[Data records]:
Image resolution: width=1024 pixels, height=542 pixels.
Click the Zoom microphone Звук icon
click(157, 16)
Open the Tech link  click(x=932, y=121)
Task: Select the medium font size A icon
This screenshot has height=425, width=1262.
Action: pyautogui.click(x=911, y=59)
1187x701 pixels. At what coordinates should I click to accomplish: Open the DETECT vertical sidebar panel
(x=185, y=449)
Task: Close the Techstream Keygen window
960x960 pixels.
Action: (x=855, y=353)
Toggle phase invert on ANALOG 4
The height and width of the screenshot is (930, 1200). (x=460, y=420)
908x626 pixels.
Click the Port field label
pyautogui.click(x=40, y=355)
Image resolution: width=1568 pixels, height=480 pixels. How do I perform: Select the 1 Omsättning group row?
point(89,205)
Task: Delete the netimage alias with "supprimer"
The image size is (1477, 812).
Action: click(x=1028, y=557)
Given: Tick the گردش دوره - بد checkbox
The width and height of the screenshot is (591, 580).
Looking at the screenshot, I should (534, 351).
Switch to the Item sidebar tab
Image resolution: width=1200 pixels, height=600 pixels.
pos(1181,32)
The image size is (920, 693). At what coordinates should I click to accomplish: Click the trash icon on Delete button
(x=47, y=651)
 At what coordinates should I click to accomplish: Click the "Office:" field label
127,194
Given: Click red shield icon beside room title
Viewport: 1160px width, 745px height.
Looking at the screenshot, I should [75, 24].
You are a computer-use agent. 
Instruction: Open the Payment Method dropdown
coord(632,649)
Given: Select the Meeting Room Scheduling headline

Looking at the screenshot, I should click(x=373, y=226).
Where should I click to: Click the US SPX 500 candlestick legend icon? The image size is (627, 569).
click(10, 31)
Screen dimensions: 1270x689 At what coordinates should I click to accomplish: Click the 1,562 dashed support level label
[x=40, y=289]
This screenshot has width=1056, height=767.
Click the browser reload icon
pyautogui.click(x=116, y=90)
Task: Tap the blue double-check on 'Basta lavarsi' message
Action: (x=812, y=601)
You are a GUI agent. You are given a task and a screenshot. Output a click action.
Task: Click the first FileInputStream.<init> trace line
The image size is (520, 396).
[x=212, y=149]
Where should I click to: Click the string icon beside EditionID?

[Assignment]: Write the data out again. Match it exactly.

[Task output]:
Image resolution: width=1024 pixels, height=542 pixels.
Click the Zoom microphone Звук icon
click(157, 16)
Open the Tech link  click(x=932, y=121)
Task: Select the medium font size A icon
This screenshot has height=425, width=1262.
Action: pyautogui.click(x=911, y=59)
1187x701 pixels. At what coordinates should I click to accomplish: Open the DETECT vertical sidebar panel
(x=185, y=449)
Task: Close the Techstream Keygen window
960x960 pixels.
Action: (x=855, y=353)
Toggle phase invert on ANALOG 4
The height and width of the screenshot is (930, 1200). (x=460, y=420)
908x626 pixels.
Click the Port field label
pyautogui.click(x=40, y=355)
Image resolution: width=1568 pixels, height=480 pixels. How do I perform: Select the 1 Omsättning group row?
point(89,205)
Task: Delete the netimage alias with "supprimer"
The image size is (1477, 812).
Action: click(x=1028, y=557)
Given: Tick the گردش دوره - بد checkbox
The width and height of the screenshot is (591, 580).
Looking at the screenshot, I should (534, 351).
Switch to the Item sidebar tab
Image resolution: width=1200 pixels, height=600 pixels.
pos(1181,32)
The image size is (920, 693). At what coordinates should I click to accomplish: Click the trash icon on Delete button
(x=47, y=651)
 At what coordinates should I click to accomplish: Click the "Office:" field label
127,194
Given: Click red shield icon beside room title
Viewport: 1160px width, 745px height.
Looking at the screenshot, I should [75, 24].
You are a computer-use agent. 
Instruction: Open the Payment Method dropdown
coord(632,649)
Given: Select the Meeting Room Scheduling headline

Looking at the screenshot, I should click(x=373, y=226).
Where should I click to: Click the US SPX 500 candlestick legend icon? The image size is (627, 569).
click(10, 31)
Screen dimensions: 1270x689 At what coordinates should I click to accomplish: Click the 1,562 dashed support level label
[x=40, y=289]
This screenshot has width=1056, height=767.
Click the browser reload icon
pyautogui.click(x=116, y=90)
Task: Tap the blue double-check on 'Basta lavarsi' message
Action: (x=812, y=601)
You are a GUI agent. You are given a task and a screenshot. Output a click action.
Task: Click the first FileInputStream.<init> trace line
The image size is (520, 396).
[x=212, y=149]
Where should I click to: Click the string icon beside EditionID?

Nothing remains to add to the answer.